## Task
Leave out the pictures and output exactly the lines below from the one with "Gürsoy (83, 2032)" down to the one with "Download (126, 59)", both of them included.

## Given data

▼

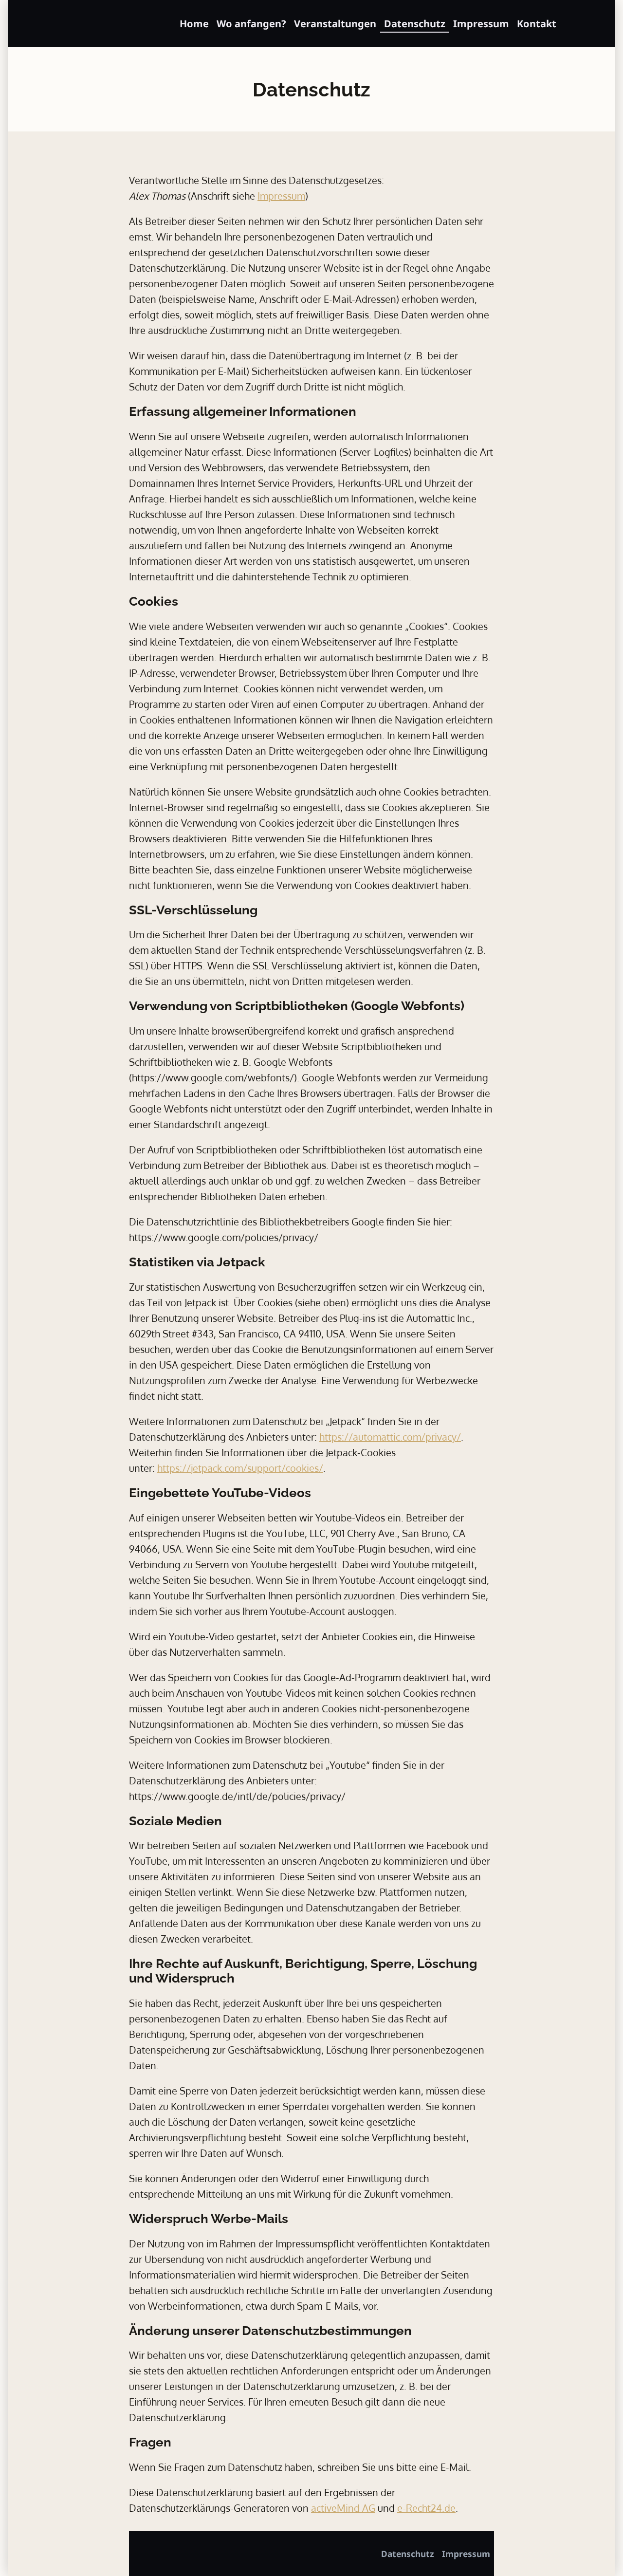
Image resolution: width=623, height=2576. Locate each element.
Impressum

▲
▼

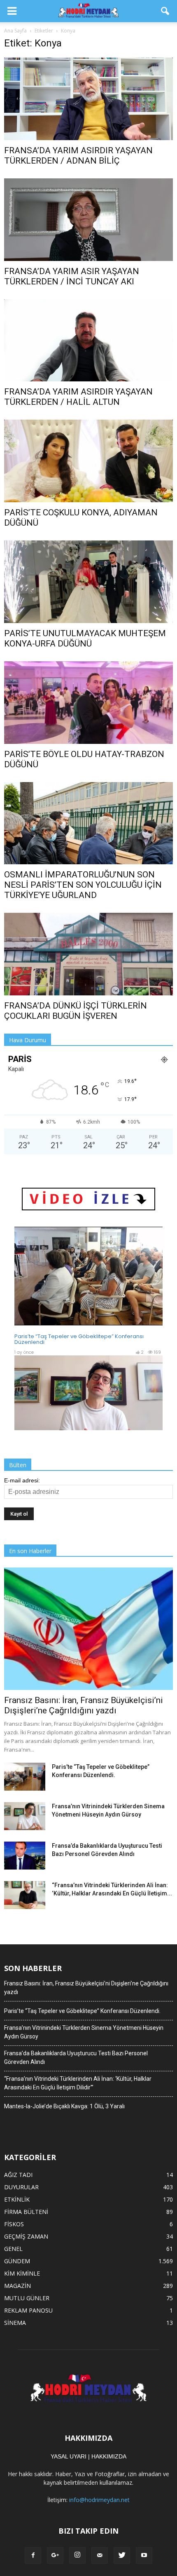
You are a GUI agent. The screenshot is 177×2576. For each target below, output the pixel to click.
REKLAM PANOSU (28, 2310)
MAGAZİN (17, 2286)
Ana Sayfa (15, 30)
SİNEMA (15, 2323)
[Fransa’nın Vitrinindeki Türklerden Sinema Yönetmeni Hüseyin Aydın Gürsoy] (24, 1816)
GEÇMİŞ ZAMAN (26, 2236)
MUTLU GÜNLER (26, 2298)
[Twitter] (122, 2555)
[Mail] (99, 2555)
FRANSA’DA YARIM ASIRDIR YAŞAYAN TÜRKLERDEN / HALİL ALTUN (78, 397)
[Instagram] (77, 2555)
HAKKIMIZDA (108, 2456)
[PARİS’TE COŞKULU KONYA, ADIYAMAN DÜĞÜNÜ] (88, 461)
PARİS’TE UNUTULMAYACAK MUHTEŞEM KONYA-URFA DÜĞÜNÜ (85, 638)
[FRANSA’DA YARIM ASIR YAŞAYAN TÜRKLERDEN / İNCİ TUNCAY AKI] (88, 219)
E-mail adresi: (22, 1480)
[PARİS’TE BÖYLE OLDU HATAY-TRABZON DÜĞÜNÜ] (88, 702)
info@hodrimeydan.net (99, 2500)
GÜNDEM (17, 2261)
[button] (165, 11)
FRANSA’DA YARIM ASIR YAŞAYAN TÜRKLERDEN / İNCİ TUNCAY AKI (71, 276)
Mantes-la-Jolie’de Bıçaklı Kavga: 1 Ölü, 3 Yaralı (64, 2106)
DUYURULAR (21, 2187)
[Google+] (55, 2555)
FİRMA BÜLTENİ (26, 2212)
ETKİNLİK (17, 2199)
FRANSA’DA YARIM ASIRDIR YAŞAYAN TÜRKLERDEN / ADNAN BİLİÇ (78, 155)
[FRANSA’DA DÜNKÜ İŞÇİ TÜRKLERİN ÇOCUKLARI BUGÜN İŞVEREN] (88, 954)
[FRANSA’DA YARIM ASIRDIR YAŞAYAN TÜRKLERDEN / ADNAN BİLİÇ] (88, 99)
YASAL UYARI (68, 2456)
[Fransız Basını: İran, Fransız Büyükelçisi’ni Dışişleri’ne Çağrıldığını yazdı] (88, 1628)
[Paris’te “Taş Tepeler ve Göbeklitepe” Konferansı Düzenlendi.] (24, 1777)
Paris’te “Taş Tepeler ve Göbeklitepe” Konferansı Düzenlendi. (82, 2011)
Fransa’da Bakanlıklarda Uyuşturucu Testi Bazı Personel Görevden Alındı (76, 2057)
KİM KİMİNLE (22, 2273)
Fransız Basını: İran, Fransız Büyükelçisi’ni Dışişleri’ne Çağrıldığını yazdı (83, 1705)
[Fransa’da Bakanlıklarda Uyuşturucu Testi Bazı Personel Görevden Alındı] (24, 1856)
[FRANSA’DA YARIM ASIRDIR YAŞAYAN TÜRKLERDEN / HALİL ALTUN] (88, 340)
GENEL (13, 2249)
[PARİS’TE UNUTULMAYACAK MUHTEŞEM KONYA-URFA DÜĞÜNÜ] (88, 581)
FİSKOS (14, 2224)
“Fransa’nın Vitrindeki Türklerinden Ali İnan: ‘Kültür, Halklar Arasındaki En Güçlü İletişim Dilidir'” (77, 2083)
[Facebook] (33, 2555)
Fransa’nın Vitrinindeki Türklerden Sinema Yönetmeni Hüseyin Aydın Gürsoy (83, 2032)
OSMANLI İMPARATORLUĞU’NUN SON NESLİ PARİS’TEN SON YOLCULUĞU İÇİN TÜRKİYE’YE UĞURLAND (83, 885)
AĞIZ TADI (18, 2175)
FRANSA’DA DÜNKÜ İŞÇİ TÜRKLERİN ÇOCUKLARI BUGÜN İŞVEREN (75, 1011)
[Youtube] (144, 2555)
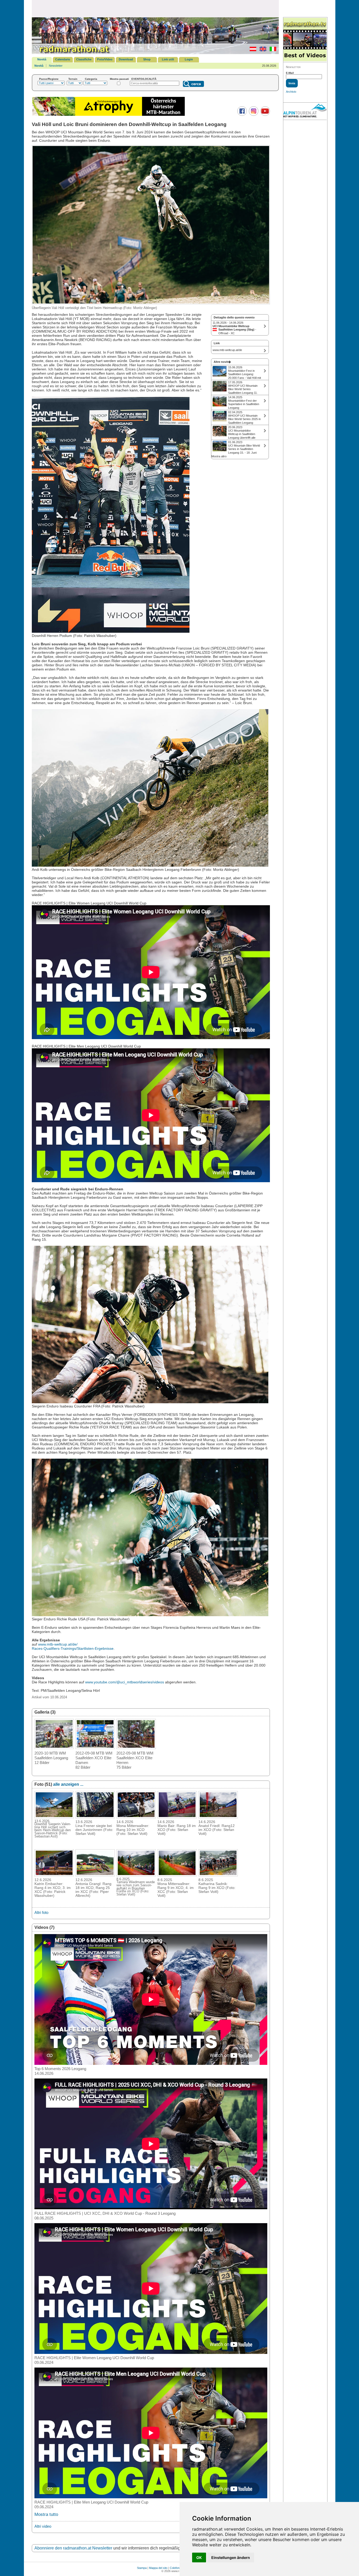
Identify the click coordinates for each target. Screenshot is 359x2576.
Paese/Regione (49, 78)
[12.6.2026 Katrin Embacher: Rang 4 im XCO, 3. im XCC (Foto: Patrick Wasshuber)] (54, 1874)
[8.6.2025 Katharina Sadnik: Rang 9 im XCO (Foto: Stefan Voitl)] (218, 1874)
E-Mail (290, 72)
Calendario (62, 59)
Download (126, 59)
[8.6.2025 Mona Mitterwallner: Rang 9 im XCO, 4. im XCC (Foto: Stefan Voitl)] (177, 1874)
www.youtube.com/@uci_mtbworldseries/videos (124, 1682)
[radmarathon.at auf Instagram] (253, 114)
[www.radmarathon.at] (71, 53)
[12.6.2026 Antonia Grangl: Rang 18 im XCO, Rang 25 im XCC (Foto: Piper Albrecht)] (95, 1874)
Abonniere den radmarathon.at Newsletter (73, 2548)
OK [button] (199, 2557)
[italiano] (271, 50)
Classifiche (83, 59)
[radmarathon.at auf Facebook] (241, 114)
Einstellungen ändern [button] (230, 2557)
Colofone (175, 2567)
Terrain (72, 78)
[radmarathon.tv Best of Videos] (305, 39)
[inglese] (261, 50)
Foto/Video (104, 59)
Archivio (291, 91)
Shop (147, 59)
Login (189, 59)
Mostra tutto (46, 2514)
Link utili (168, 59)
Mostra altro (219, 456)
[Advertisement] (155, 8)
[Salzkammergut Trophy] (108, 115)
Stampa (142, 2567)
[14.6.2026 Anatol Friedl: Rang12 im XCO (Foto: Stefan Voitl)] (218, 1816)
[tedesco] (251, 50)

▲

## Result
Fransa’nın Vitrinindeki Türklerden Sinema Yönetmeni Hüseyin Aydın Gürsoy (83, 2032)
OSMANLI İMPARATORLUĞU’NUN SON NESLİ PARİS’TEN SON YOLCULUĞU İÇİN TÜRKİYE’YE UĞURLAND (83, 885)
AĞIZ TADI (18, 2175)
FRANSA’DA DÜNKÜ İŞÇİ TÜRKLERİN ÇOCUKLARI BUGÜN İŞVEREN (75, 1011)
[Youtube] (144, 2555)
Identify the click coordinates for each target. Screenshot is 359x2576.
Paese/Regione (49, 78)
[12.6.2026 Katrin Embacher: Rang 4 im XCO, 3. im XCC (Foto: Patrick Wasshuber)] (54, 1874)
[8.6.2025 Katharina Sadnik: Rang 9 im XCO (Foto: Stefan Voitl)] (218, 1874)
E-Mail (290, 72)
Calendario (62, 59)
Download (126, 59)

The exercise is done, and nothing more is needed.